[[ Available data, beginning ]]

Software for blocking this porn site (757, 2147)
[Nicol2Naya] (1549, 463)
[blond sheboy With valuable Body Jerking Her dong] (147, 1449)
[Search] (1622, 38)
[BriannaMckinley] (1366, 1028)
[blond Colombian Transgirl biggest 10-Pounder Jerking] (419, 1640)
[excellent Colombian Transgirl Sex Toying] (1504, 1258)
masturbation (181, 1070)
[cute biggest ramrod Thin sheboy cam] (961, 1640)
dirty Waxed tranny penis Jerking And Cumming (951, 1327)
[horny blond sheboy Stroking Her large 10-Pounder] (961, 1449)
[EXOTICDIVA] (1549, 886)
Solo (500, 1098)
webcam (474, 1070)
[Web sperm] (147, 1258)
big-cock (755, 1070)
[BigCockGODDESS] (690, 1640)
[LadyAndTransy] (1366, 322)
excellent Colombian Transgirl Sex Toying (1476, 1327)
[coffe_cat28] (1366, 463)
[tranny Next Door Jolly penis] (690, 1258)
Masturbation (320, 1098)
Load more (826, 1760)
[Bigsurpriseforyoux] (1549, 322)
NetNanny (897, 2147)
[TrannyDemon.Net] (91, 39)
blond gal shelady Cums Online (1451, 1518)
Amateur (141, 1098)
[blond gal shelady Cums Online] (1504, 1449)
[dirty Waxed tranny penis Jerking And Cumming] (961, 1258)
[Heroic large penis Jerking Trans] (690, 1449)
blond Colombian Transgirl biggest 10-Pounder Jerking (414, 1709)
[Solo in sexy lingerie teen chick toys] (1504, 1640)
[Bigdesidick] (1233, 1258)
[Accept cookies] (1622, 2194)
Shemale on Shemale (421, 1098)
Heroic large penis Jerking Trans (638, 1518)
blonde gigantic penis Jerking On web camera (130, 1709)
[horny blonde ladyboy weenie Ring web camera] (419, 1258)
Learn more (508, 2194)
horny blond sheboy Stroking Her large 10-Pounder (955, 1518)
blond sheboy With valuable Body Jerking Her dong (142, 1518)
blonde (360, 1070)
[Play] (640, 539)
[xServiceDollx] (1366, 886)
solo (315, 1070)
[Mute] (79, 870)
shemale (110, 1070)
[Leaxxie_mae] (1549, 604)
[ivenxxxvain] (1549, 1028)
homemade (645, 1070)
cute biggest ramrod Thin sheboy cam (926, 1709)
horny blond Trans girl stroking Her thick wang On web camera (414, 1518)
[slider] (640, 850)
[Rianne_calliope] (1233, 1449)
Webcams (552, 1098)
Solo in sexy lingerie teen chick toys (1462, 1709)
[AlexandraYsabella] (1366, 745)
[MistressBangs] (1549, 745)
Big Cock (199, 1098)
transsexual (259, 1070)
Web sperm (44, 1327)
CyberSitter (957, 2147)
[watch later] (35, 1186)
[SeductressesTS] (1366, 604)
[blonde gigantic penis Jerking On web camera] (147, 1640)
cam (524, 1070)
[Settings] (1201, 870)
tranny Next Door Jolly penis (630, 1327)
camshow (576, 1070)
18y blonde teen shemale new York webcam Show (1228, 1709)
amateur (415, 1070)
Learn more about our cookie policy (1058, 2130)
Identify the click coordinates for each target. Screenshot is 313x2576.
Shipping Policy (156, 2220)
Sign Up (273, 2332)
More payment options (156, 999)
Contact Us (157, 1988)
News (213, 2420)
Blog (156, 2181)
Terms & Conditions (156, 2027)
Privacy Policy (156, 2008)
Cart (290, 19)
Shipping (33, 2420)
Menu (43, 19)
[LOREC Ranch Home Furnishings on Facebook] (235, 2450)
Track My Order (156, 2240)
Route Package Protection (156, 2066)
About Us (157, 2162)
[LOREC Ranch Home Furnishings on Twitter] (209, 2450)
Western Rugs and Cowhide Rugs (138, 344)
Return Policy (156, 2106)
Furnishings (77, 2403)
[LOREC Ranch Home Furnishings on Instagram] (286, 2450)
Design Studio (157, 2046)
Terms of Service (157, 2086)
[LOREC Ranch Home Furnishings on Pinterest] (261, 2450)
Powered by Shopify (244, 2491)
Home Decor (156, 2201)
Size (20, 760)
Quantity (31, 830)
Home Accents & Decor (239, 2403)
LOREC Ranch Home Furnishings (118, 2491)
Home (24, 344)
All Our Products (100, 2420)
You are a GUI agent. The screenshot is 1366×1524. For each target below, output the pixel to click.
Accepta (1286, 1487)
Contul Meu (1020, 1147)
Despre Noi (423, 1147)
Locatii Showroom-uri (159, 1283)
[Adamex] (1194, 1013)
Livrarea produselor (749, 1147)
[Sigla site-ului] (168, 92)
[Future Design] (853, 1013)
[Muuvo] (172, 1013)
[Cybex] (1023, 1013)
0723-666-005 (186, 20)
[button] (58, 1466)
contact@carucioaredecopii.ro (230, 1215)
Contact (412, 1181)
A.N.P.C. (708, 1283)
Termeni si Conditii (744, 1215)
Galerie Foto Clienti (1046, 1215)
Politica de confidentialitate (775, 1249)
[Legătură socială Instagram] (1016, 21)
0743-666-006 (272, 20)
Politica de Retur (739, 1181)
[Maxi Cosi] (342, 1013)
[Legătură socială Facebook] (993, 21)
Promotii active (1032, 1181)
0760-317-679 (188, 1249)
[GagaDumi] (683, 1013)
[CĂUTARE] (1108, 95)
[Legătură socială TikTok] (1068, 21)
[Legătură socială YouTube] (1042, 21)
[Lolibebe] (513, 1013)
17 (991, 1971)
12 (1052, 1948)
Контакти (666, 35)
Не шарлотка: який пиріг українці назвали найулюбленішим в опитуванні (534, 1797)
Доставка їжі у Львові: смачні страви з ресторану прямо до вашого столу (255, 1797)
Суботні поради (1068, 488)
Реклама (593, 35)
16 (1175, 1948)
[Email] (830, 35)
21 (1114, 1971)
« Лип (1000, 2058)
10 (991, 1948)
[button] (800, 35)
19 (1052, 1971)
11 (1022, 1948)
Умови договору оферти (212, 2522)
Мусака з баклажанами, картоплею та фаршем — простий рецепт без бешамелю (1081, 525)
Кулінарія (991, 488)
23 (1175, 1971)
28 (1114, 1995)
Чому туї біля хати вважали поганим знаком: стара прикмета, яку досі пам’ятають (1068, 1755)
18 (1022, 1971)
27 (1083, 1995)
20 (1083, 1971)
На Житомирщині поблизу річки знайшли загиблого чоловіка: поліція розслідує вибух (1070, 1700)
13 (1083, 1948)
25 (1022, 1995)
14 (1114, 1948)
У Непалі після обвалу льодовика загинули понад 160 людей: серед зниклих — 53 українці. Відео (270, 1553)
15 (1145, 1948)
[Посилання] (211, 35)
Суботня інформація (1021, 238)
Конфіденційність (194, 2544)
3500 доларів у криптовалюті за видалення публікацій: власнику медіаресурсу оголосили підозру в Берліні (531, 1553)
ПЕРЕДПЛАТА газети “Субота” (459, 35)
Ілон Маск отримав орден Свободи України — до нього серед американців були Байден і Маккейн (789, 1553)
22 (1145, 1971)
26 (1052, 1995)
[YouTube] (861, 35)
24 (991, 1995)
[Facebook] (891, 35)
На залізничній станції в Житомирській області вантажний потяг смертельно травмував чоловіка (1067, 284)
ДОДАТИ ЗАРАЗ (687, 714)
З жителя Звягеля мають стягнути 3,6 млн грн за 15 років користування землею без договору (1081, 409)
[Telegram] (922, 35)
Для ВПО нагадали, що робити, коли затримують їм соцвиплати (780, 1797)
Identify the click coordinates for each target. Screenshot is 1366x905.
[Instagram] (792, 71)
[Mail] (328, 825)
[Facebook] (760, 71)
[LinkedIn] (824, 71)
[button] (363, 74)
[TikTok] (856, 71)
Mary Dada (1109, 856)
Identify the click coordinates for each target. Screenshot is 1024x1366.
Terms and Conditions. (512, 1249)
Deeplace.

[[ Available data, end ]]

Exercise instructions:
Take the lines above from the one containing "Cart (290, 19)" down to the one containing "Quantity (31, 830)", and transcribe them exactly, both ends included.

Result for this exercise:
Cart (290, 19)
Shipping (33, 2420)
Menu (43, 19)
[LOREC Ranch Home Furnishings on Facebook] (235, 2450)
Track My Order (156, 2240)
Route Package Protection (156, 2066)
About Us (157, 2162)
[LOREC Ranch Home Furnishings on Twitter] (209, 2450)
Western Rugs and Cowhide Rugs (138, 344)
Return Policy (156, 2106)
Furnishings (77, 2403)
[LOREC Ranch Home Furnishings on Instagram] (286, 2450)
Design Studio (157, 2046)
Terms of Service (157, 2086)
[LOREC Ranch Home Furnishings on Pinterest] (261, 2450)
Powered by Shopify (244, 2491)
Home Decor (156, 2201)
Size (20, 760)
Quantity (31, 830)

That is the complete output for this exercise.